The Hard Problem Of Consciousness: Is Science In Need Of Another Cognitive Revolution?

A “neuron fractal” created by anthony mattox on Flickr.

The hard problem of consciousness, as defined by philosopher of mind David Chalmers, refers to the difficult problem of explaining why we have qualitative phenomenal experiences. In other words, how is it that some organisms are subjects of experience, and why should any physical processing give rise to a rich and meaningful inner life?

I recently saw a wonderful debate between philosopher John Searle, who is a professor at UC Berkeley, and Buddhist practitioner and scholar B. Alan Wallace, who is the founder of the Santa Barbara Institute for Consciousness Studies. Both of this men have dedicated much of their careers towards the study of consciousness and the mind. The debate centered around what is the proper methodology for understanding the origin and nature of consciousness.

John Searle’s most famous argument on consciousness is the Chinese room argument (1980) which attempts to show that a symbol-processing machine like a computer can never be properly described as having a “mind” or “understanding”, regardless of how intelligently it may behave. This argument was specifically geared towards proponent of Strong A.I., who propose that as long as a computer is programmed with the right inputs (sensory information) and outputs (behavior) that this machine would have a mind in the same sense as a human has a mind. John Searle argues that this view of functionalism, and specifically the computational theory of mind (which is the current running philosophy in the cognitive sciences), will never explain consciousness – for it completely ignores qualia, the inner experiences as a result of one being conscious.

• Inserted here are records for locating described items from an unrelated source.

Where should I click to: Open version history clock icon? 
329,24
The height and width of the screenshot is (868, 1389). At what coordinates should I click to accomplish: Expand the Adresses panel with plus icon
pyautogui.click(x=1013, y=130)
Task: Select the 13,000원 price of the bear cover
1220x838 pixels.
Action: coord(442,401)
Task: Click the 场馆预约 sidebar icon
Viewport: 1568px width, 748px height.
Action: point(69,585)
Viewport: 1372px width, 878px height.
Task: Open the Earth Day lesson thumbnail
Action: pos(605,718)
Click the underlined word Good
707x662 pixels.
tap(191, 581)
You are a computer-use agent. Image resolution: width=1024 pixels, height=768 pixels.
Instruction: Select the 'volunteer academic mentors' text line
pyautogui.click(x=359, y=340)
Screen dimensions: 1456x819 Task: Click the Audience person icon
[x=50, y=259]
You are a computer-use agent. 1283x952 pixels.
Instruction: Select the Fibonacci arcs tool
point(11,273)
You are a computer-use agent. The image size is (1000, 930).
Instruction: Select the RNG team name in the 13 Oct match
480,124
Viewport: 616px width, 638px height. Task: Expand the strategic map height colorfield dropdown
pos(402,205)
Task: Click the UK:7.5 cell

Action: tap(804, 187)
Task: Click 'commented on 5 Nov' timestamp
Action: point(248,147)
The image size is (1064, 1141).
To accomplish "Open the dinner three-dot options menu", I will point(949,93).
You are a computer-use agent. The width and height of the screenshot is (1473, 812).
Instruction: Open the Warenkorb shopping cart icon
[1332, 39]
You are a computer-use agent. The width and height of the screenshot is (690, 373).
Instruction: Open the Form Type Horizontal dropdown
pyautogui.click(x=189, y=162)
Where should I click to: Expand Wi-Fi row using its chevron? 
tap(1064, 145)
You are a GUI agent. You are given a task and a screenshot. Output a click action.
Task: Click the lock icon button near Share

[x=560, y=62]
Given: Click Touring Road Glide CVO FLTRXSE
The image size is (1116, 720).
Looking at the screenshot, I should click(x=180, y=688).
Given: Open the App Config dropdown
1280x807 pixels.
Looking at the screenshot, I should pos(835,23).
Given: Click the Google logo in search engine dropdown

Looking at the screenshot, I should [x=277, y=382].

Searle, a self-proclaimed biological naturalist, believes that consciousness can be solely explained through an understanding of the processes of the brain, but he gives leeway towards a “whatever works”-attitude towards the further understanding of human consciousness. Despite Searle making it clear that the answers to consciousness will come from the researchers of neuroscience (specifically, he believes the answers will be found in the understanding of a higher systematic pattern of neural firing and not in the structure of the brain itself), he never gives an account on how the subjective will be incorporated into this field of study.

Alan Wallace is quick to point out the limitations of neuroscience, claiming that fMRI scans and other similar methods of observing the brain only reveal neural correlates of consciousness (NCC) and say little regarding its causes. Wallace, instead, proposes the methodology of introspection, as it was first introduced in Western psychology by William James in the late 1800s, in understanding the nature and origins of consciousness. Wallace, in a nutshell, claims it would be absurd to pursue a study of consciousness and ignore the potential knowledge that can come from direct observation of the subject being studied.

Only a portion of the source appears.